→ **What the exercise asks**: From the line containing "Task: Click the word" down to the line containing "You are a computer-use" in the records below, reproduce every line exactly, ends included, and omit all others.

→ **Available data**:
*****
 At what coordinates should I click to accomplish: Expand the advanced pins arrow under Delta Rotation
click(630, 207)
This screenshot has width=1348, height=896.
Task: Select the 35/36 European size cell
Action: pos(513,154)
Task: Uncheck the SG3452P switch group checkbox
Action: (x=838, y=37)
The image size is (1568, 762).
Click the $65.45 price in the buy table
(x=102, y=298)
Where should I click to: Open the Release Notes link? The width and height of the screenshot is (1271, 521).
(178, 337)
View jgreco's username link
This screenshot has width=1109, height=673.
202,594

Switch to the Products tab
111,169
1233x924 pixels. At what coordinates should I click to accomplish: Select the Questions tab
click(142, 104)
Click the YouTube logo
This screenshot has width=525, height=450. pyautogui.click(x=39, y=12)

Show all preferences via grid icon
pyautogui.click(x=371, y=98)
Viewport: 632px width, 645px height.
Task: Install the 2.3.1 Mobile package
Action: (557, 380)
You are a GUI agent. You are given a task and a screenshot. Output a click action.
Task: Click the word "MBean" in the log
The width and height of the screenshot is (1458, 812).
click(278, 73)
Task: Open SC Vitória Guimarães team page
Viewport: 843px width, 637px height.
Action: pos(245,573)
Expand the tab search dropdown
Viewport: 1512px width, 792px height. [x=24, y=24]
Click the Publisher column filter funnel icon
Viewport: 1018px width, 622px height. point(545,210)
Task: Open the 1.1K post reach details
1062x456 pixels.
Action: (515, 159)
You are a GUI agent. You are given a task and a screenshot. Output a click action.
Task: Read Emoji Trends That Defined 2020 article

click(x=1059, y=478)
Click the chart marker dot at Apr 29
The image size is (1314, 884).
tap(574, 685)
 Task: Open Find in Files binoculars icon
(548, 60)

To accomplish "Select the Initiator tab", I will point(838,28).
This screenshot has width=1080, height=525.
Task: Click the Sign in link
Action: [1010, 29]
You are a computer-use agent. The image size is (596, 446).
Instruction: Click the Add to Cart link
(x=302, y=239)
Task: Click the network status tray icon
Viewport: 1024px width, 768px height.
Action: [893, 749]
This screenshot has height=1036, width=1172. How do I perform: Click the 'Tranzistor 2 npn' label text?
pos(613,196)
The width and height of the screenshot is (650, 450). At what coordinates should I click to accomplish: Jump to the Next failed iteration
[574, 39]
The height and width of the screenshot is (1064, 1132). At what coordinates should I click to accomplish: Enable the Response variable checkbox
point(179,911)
*****
→ **Solution**:
Task: Click the word "MBean" in the log
The width and height of the screenshot is (1458, 812).
click(278, 73)
Task: Open SC Vitória Guimarães team page
Viewport: 843px width, 637px height.
Action: pos(245,573)
Expand the tab search dropdown
Viewport: 1512px width, 792px height. [x=24, y=24]
Click the Publisher column filter funnel icon
Viewport: 1018px width, 622px height. point(545,210)
Task: Open the 1.1K post reach details
1062x456 pixels.
Action: (515, 159)
You are a GUI agent. You are given a task and a screenshot. Output a click action.
Task: Read Emoji Trends That Defined 2020 article

click(x=1059, y=478)
Click the chart marker dot at Apr 29
The image size is (1314, 884).
tap(574, 685)
 Task: Open Find in Files binoculars icon
(548, 60)

To accomplish "Select the Initiator tab", I will point(838,28).
This screenshot has width=1080, height=525.
Task: Click the Sign in link
Action: [1010, 29]
You are a computer-use agent. The image size is (596, 446).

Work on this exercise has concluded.